Chiputula speaking during a business clinic, earlier

The Competition and Fair Trading Commission (CFTC) has said the insurance industry in Malawi has a high market concentration, a situation which signifies that market power in the industry can be abused.

CFTC Director of Mergers and Acquisitions, Richard Chiputula presenting a paper in Mangochi at the 2016 Annual Conference for the Insurance Institute of Malawi,   noted that both general and life insurance markets in the country are concentrated.

“The general insurance market is concentrated with a ratio of 69 percent for the top three companies.  This means that the market is prone to competition distortion. The life insurance market segment is principally a duopoly with Old Mutual Life claiming 53.2 percent of the market share and NICO Life accounting for 44.9 percent of the market.

“Market concentration is an important factor in competition analysis because it influences the conduct of market players. In a concentrated market, it becomes easier for market players to coordinate their business strategies and avoid competing with each other,” said Chiputula.

Chiputula added that the level of concentration in the insurance industry is the reason why the CFTC takes a keen interest in monitoring markets that have high concentration like the insurance industry.

Under Section 42 of the Competition and Fair Trading Act, the CFTC has powers to monitor concentration of economic power.
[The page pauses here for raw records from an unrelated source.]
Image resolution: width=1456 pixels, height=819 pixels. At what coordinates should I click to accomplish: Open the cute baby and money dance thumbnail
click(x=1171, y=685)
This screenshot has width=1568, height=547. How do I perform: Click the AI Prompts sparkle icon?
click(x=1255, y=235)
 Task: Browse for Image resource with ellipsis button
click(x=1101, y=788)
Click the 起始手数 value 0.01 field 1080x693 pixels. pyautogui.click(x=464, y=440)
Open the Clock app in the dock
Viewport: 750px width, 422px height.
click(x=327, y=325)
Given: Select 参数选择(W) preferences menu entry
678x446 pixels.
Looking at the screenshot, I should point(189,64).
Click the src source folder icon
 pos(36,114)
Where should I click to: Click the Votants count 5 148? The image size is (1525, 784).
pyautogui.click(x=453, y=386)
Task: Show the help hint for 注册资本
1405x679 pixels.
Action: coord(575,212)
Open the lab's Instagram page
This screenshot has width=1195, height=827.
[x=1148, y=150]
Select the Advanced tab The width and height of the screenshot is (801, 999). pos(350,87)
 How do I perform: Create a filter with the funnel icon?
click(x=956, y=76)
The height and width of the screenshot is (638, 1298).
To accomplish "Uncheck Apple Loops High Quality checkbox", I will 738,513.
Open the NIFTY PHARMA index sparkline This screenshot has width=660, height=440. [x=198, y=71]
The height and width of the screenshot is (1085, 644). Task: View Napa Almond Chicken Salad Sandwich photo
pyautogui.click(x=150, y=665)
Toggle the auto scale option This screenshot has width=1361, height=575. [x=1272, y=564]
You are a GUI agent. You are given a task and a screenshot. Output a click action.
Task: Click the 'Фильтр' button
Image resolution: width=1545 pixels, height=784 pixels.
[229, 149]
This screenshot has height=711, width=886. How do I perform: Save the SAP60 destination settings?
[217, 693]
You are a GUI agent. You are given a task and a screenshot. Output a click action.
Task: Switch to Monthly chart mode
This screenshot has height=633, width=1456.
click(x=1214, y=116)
Commenting during the annual conference that ran from 18th to 20th August 2016, CFTC Director of Consumer Welfare and Education, Lewis Kulisewa said it was important to note that the CFTA promotes competition to ensure consumer welfare.

“Apart from regulating anti-competitive business practices, the CFTA also regulates conducts which have direct negative effects on consumers,” said Kulisewa.

The CFTA, under Section 43 specifically provides against unfair trading practices including misleading advertising, misleading conduct, offering of gifts and prizes with no intention of supplying them, unconscionable conduct and supply of harmful products.